(Dataset entries)

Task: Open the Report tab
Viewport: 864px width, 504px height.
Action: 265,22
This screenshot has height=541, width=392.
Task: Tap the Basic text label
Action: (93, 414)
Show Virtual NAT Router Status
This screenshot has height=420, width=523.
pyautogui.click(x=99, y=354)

(End Dataset entries)

**Action item:**
Your response should consist of the whole listing, repeated exactly.

**Answer to this exercise:**
Task: Open the Report tab
Viewport: 864px width, 504px height.
Action: 265,22
This screenshot has height=541, width=392.
Task: Tap the Basic text label
Action: (93, 414)
Show Virtual NAT Router Status
This screenshot has height=420, width=523.
pyautogui.click(x=99, y=354)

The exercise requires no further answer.